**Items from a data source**
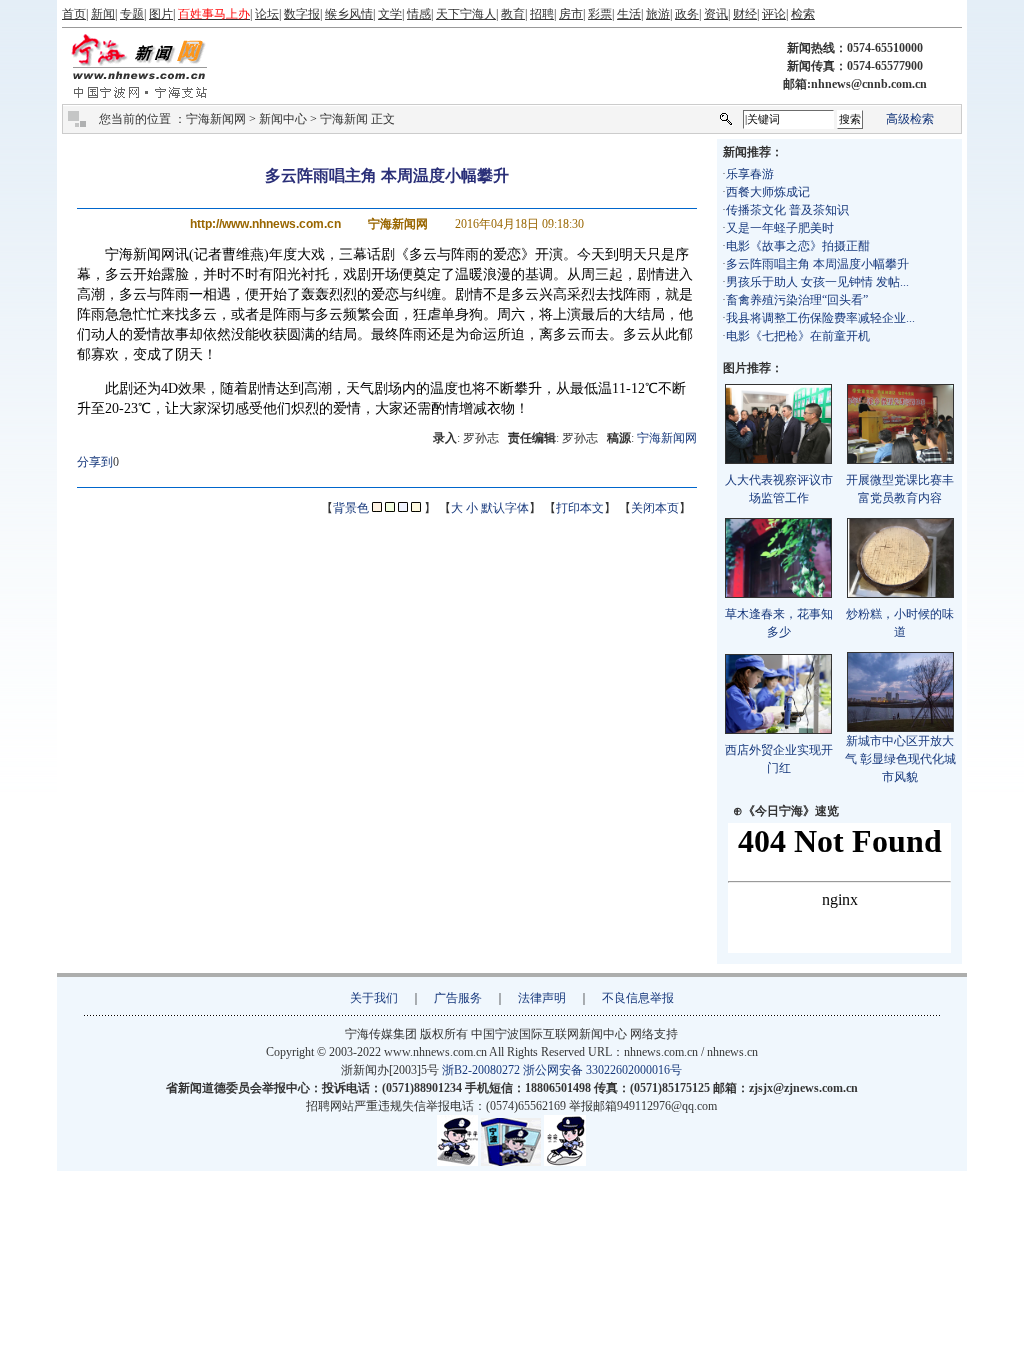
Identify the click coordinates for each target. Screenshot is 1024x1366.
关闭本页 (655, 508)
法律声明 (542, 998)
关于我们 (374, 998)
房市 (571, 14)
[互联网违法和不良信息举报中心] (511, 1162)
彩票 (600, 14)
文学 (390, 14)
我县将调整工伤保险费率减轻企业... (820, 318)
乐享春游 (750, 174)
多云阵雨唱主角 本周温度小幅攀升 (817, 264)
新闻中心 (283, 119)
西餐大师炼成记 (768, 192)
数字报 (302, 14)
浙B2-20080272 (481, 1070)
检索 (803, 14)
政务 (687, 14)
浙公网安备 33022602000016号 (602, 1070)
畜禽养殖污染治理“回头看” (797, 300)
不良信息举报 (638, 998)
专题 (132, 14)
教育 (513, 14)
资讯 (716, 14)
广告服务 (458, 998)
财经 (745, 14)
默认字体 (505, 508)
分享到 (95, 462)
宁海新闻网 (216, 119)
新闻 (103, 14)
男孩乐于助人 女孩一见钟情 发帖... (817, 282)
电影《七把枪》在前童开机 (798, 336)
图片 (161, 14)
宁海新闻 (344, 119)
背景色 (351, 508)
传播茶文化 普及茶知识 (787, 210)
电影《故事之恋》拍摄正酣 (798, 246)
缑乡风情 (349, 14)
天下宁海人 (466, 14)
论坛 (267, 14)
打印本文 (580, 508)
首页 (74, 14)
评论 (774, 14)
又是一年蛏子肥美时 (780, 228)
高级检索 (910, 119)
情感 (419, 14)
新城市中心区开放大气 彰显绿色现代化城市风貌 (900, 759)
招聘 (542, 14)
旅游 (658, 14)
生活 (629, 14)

**Description of the task**
Pictures excluded, repeat the records exactly from their opening line through the line containing "财经 (745, 14)".

**Exercise solution**
Identify the click coordinates for each target. Screenshot is 1024x1366.
关闭本页 (655, 508)
法律声明 (542, 998)
关于我们 (374, 998)
房市 (571, 14)
[互联网违法和不良信息举报中心] (511, 1162)
彩票 (600, 14)
文学 (390, 14)
我县将调整工伤保险费率减轻企业... (820, 318)
乐享春游 (750, 174)
多云阵雨唱主角 本周温度小幅攀升 (817, 264)
新闻中心 (283, 119)
西餐大师炼成记 (768, 192)
数字报 (302, 14)
浙B2-20080272 (481, 1070)
检索 (803, 14)
政务 (687, 14)
浙公网安备 33022602000016号 (602, 1070)
畜禽养殖污染治理“回头看” (797, 300)
不良信息举报 (638, 998)
专题 (132, 14)
教育 (513, 14)
资讯 (716, 14)
广告服务 (458, 998)
财经 (745, 14)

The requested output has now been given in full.